> **Action item**
Write out the entries below exactly, but only from the line containing "Image resolution: width=800" through the line containing "You are a computer-use", and without the pictures.

> **Given data**
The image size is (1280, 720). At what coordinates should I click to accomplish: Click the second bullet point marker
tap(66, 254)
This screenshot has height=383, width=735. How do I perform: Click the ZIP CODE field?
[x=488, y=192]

...

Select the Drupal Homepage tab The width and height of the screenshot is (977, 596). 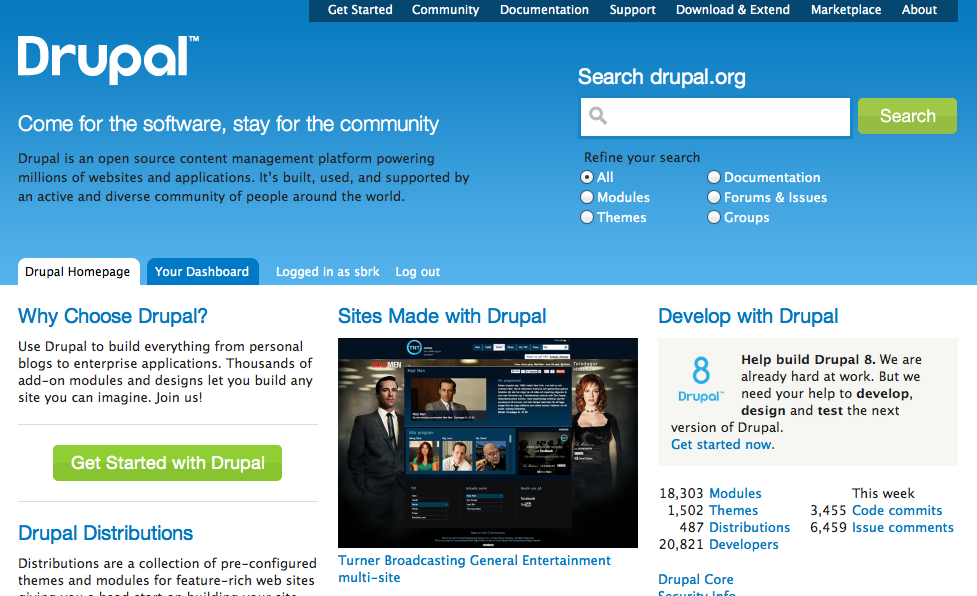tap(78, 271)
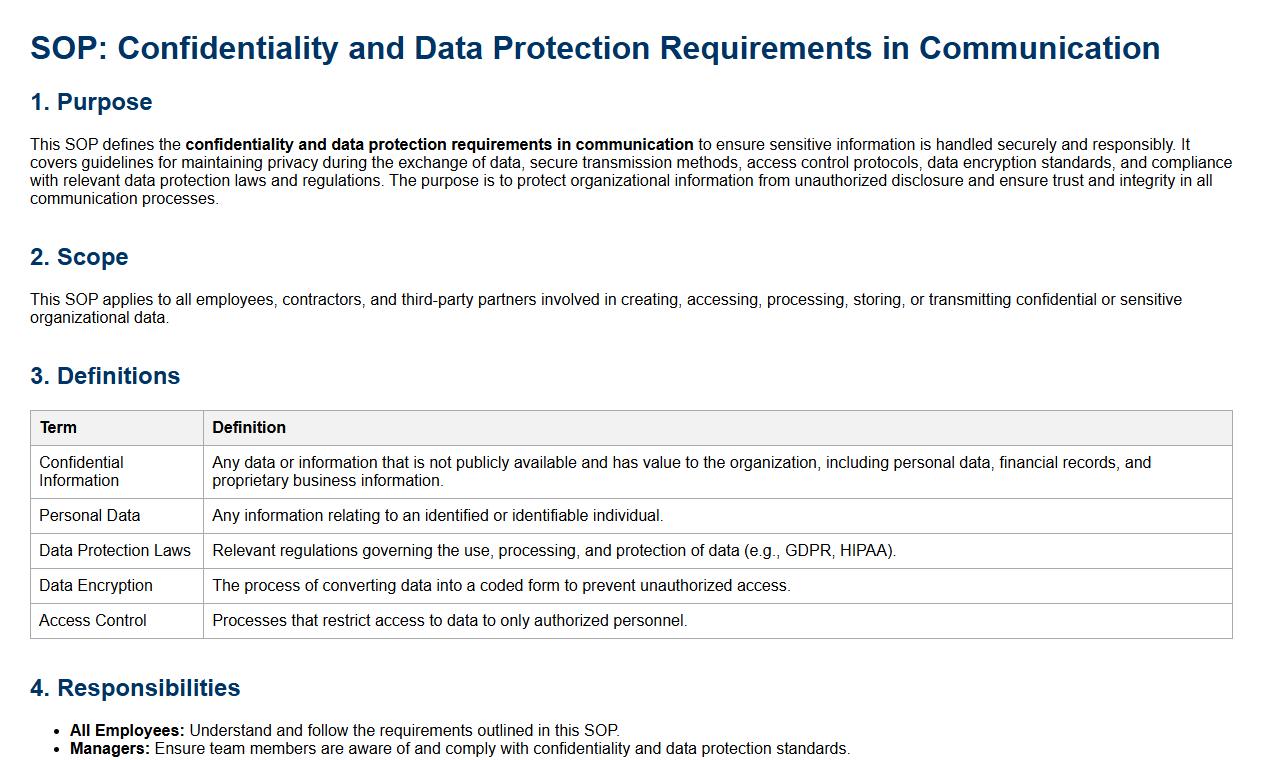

...

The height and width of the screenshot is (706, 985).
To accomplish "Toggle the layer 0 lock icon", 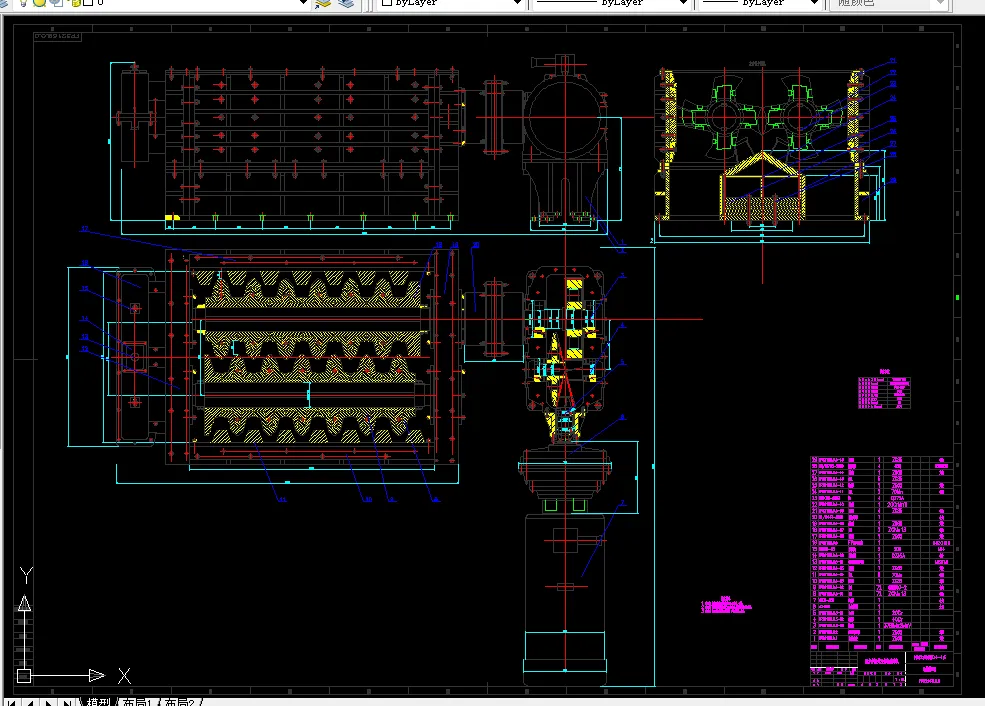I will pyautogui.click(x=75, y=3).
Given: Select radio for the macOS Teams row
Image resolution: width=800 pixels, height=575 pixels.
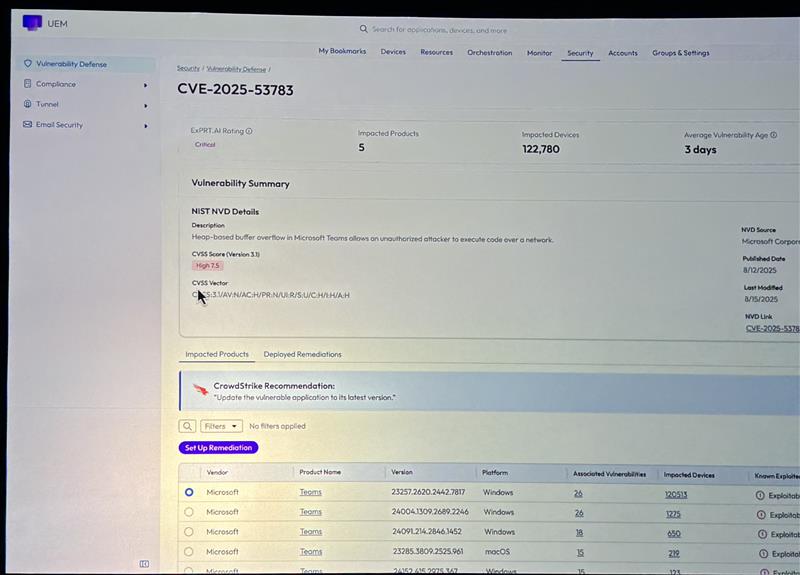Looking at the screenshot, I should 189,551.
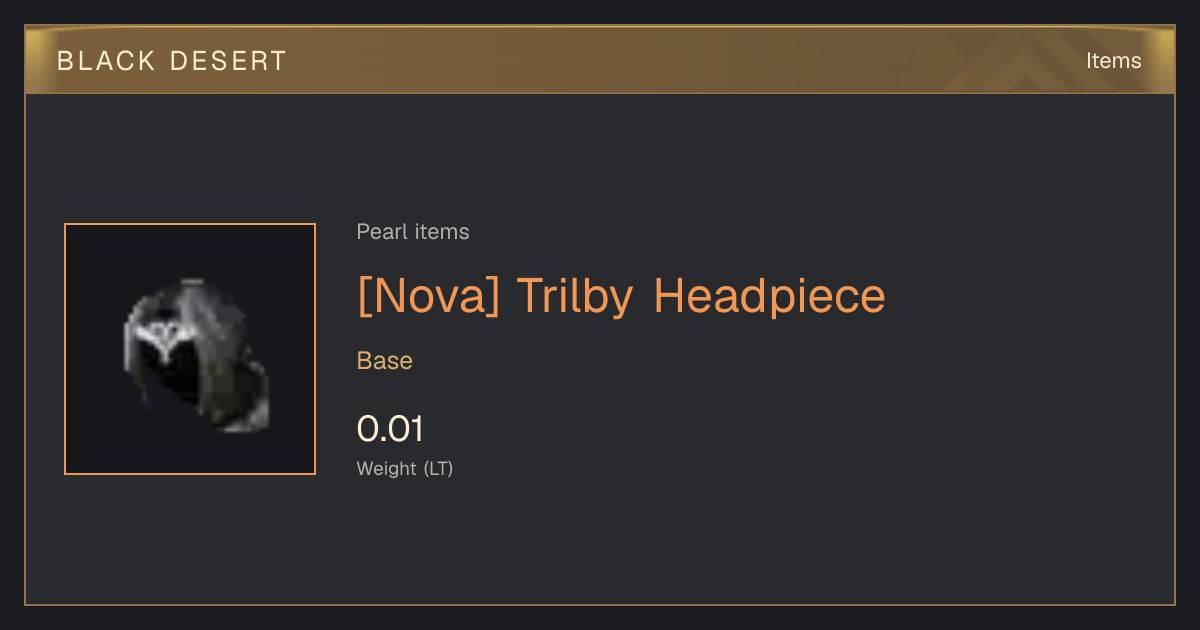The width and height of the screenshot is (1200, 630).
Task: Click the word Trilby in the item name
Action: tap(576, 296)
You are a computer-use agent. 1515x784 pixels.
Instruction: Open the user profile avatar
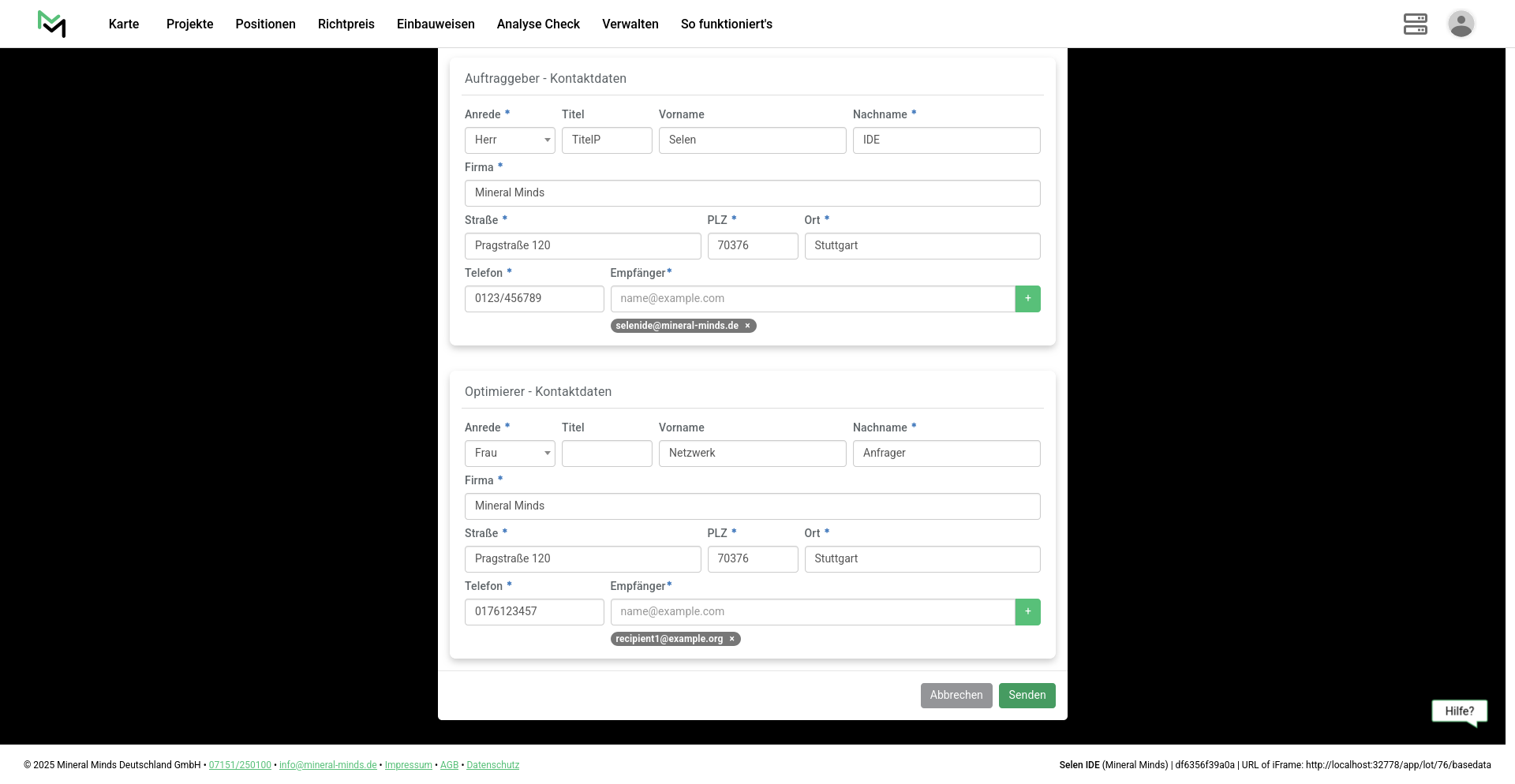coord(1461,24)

> **Task result**
Image resolution: width=800 pixels, height=575 pixels.
Looking at the screenshot, I should 189,551.
The width and height of the screenshot is (1200, 630).
Task: Click the word Trilby in the item name
Action: tap(576, 296)
You are a computer-use agent. 1515x784 pixels.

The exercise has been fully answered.